Gli amici italiani di Putin ora diano una risposta

Nei giorni scorsi alcuni esponenti politici occidentali hanno dato vita a una sorta di pellegrinaggio in Russia: tutti a baciare la pantofola di Putin o dei suoi più stretti collaboratori. Il presidente della federazione ha accolto con grandi onori e straordinaria pubblicità la leader del Front National, Marine Le Pen che ha diversi motivi per essere grata al nuovo zar di tutte le Russie in quanto attraverso la linea di credito di una banca nazionale le ha finanziato un pezzo di campagna elettorale. Ma a Mosca è andato anche Matteo Salvini il quale si è dovuto accontentare di “onori” più contenuti: non lo scintillante salone del Capo ma il sottoscala di un suo reggicoda, il ministro degli esteri Lavrov. Da studentello in gita-premio, soddisfatto ha ringraziato forse ricordando il buon caffè gustato alcuni anni fa in una manifestazione milanese con l’uomo a cui sembra aver donato il suo cuore.

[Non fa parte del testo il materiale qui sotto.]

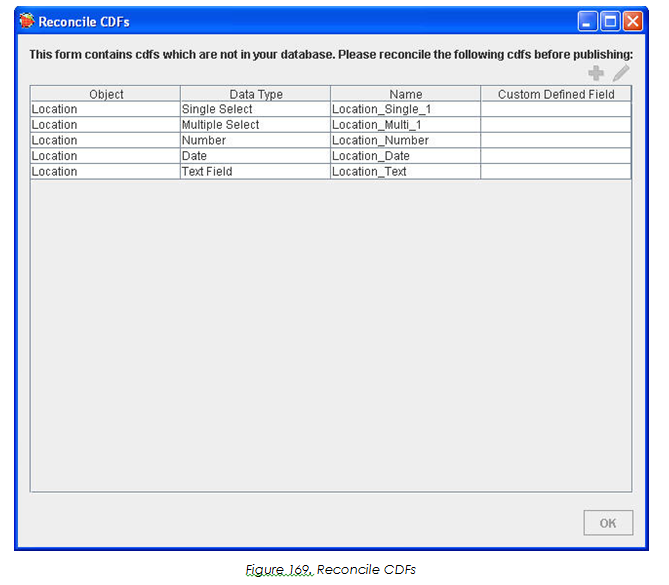Click the Name column header

[405, 94]
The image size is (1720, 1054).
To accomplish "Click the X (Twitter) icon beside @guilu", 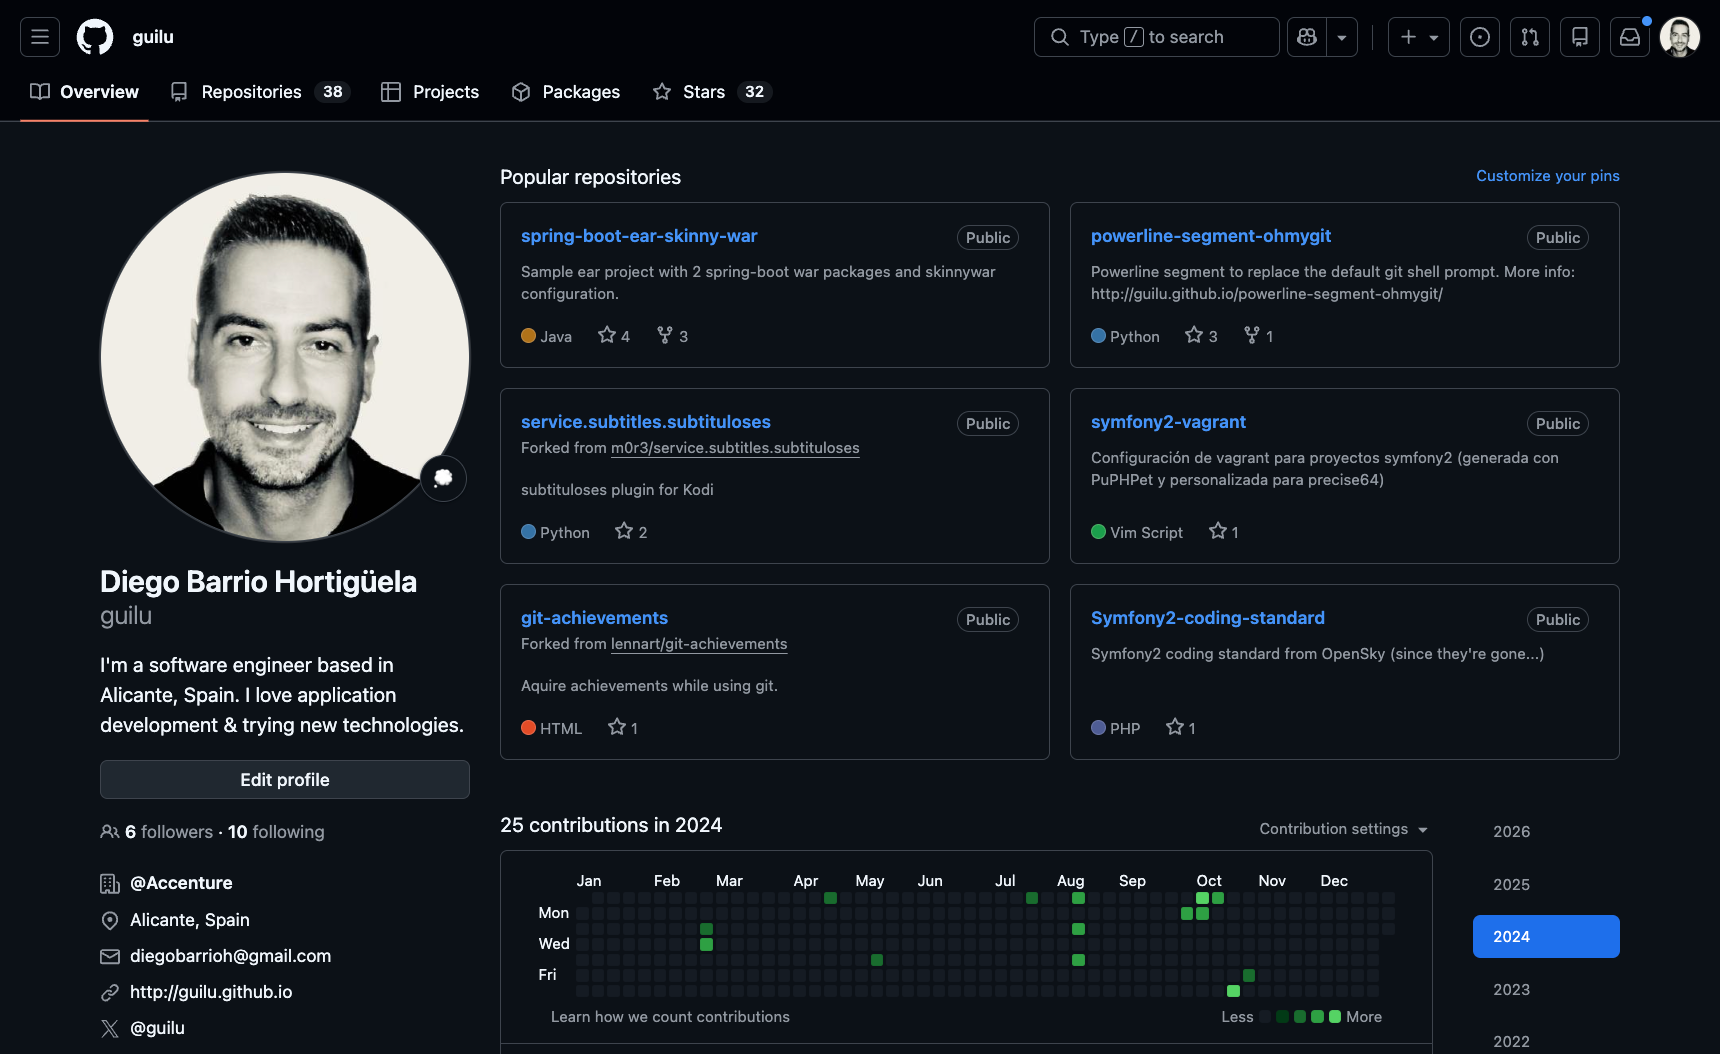I will click(110, 1028).
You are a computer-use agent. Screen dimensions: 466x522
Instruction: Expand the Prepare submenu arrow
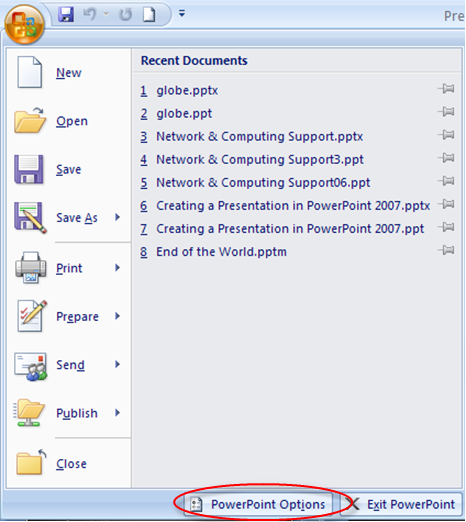117,316
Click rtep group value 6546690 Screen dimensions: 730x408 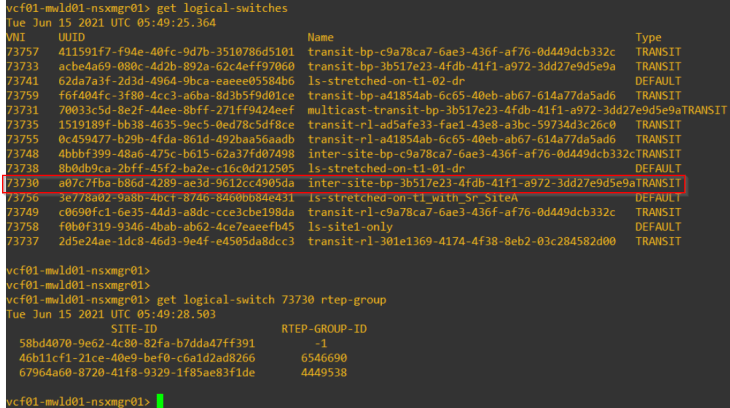pyautogui.click(x=324, y=358)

Sempre qualche tempo fa Beppe Grillo, seppur smentendosi subito dopo, a un giornale straniero aveva consegnato le sue osservazioni circa l’utilità per la scena internazionale di personaggi come Putin e Trump. Contemporaneamente, alcuni parlamentari del suo partito, il Movimento 5 stelle, andavano a Mosca per allacciare rapporti diplomatici (a quali fini non è dato sapere). Dopo quel che è accaduto domenica a Mosca e in diverse città della Russia, dopo la repressione scatenata dal governo e dal presidente contro coloro che sono scesi in piazza contro Medvedev accusandolo di corruzione (tema caro ai pentastellati), tutti questi fans italiani dello “zar” (per la sua altezza forse più simile a Napoleone) ora dovrebbero fornici una risposta e dovrebbero fornircela perché siamo alla vigilia di una competizione elettorale (per quanto la data sia ancora ignota).

La nostra democrazia è per molti e ampi aspetti difettosa ma ciò non toglie che l’espressione del pensiero sia abbastanza libera (altrimenti Di Maio non avrebbe potuto, da vice-presidente della Camera, prefigurare rivolte di piazza dopo che il parlamento sui cosiddetti vitalizi aveva adottato una soluzione diversa da quella da lui prospettata e Di Battista davanti a Montecitorio non avrebbe potuto aizzare gli ambulanti a scagliarsi contro i giornalisti). Ci dicano, allora, gli “amici” (o semplicemente estimatori) di Putin se condividono gli standard liberali del presidente russo, se ritengono che anche in Italia si debbano spedire in galera persone che pacificamente partecipano a manifestazioni pubbliche, se questi comportamenti rappresentano una garanzia per quella libera manifestazione del pensiero e delle opinioni che pure la Costituzione (la nostra, non quella del Cremlino) sancisce. Perché in assenza di una risposta gli elettori (soprattutto quelli a cui la libertà sta a cuore) potrebbero anche giungere alla conclusione che la simpatia per il leader russo va ben oltre le convenienze economico-diplomatiche, riguardando anche il modo di intendere la democrazia e i suoi criteri “applicativi”. Finendo per preoccuparsene. Salvini, in realtà, l’ha già data: “Mi sembra l’ennesima montatura mediatica” confermando con queste parole di essere lontano anni luce da quella democrazia occidentale alle cui pratiche poi partecipa. Attendiamo gli altri.